The film received mostly bad reviews when it was released in the United States, but elsewhere has since become somewhat of a cult movie.[citation needed]

In his review in the New York Times, Vincent Canby stated,

“ Mr. Russell has told us a lot less about Tchaikovsky and his music than he has about himself as a filmmaker . . . [His] speculations are not as offensive as his frontal – and often absurd – attacks on the emotions. Richard Chamberlain . . . is fine as Tchaikovsky, looking a bit like a haunted faun, and Glenda Jackson is all sinewy nerves as Nina, but they are hard put to match the . . . nonstop hysteria of the production that surrounds them . . . I expect many people may look on The Music Lovers as an advance on the classical musical biographies turned out by Hollywood in the 1940s, but for all of its so-called frankness, there isn't much difference between this kind of sensational, souped-up popularization and the sort of pious, souped-down popularization that cast Cornel Wilde as Chopin and Robert Walker as Brahms.[1] ”
Roger Ebert of the Chicago Sun-Times called it "an involved and garish private fantasy" and "totally irresponsible as a film about, or inspired by, or parallel to, or bearing a vague resemblance to, Tchaikovsky, his life and times."[2]


Release Date: January 24, 1971


Time said, "Seventy-seven years have passed since Tchaikovsky's death. In this epoch of emancipated morality, it would be reasonable to expect that his life would be reviewed with fresh empathy.
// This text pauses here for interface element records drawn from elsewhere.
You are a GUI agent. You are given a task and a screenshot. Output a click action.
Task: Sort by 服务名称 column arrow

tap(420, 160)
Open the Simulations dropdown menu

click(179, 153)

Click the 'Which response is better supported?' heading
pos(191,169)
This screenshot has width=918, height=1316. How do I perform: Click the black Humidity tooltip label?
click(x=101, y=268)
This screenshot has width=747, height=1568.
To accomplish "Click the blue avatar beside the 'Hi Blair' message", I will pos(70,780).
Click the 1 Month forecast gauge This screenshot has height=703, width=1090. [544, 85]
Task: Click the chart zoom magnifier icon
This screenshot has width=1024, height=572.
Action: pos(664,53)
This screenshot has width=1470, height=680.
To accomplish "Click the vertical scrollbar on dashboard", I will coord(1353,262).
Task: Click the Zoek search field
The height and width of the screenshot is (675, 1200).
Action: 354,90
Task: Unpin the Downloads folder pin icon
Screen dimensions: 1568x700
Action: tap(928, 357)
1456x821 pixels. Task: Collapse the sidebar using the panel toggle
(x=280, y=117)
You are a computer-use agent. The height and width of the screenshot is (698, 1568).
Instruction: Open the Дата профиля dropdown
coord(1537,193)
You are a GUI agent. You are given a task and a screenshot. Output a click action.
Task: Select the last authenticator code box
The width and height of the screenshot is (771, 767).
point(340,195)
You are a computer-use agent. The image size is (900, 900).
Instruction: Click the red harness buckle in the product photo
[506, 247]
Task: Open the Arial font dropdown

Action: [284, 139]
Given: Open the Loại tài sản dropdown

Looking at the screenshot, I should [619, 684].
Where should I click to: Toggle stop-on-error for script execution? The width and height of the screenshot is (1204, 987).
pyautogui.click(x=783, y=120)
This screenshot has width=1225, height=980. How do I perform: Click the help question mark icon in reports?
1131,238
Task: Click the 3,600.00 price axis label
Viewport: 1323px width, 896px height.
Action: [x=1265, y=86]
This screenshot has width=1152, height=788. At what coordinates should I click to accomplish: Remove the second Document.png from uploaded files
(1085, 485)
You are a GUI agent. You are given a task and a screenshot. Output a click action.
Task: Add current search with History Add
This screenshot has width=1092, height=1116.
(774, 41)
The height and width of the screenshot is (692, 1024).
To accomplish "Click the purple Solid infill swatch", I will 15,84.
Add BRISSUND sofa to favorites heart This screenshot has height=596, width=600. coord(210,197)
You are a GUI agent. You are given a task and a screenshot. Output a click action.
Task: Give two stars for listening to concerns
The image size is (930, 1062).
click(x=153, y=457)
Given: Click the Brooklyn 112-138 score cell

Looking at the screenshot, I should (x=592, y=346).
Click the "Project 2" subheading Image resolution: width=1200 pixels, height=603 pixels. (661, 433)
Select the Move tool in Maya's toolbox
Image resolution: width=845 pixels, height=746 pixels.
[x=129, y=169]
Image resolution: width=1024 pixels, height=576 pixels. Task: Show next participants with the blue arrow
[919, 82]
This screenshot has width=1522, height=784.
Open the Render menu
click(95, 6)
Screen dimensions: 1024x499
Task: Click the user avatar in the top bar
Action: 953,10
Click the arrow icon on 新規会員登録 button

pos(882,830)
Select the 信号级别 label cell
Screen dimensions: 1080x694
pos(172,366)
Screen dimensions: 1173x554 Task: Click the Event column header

But no; the same malignant attitudinizing that might have been applied decades ago is still at work . . . [the film's] arch tableaux, its unstable amalgam of life and art, make it a director's picture . . . attempting to reveal psychology through music, Russell makes every character grotesque, every bar of music programmatic."[3]

Variety opined, "By unduly emphasizing the mad and the perverse in their biopic . . . producer-director Ken Russell and scripter Melvyn Bragg lose their audience. The result is a motion picture that is frequently dramatically and visually stunning but more often tedious and grotesque . . . Instead of a Russian tragedy, Russell seems more concerned with haunting the viewers' memory with shocking scenes and images. The opportunity to create a memorable and fluid portrait of the composer has been sacrificed for a musical Grand Guignol."[4]

In the Cleveland Press, Toni Mastroianni said, "The movies have treated composers notoriously badly but few films have been quite so awful as this pseudo-biography of Tchaikovsky."[5]

Dave Kehr of the Chicago Reader described the film as a "Ken Russell fantasia – musical biography as wet dream" and added, "[it] hangs together more successfully than his other similar efforts, thanks largely to a powerhouse performance by Glenda Jackson, one actress who can hold her own against Russell's excess."[6]

TV Guide calls it "a spurious biography of a great composer that is so filled with wretched excesses that one hardly knows where to begin . . . all the attendant surrealistic touches director Ken Russell has added take this out of the realm of plausibility and into the depths of cheap gossip."[7]

Time Out New York calls it "vulgar, excessive, melodramatic and self-indulgent . . . the drama is at fever pitch throughout . . . Chamberlain doesn't quite have the range required in the central role, though his keyboard skills are impressive."[8]

Pauline Kael would later say in an interview: "You really feel you should drive a stake through the heart of the man who made it. I mean it is so vile. It is so horrible."[9]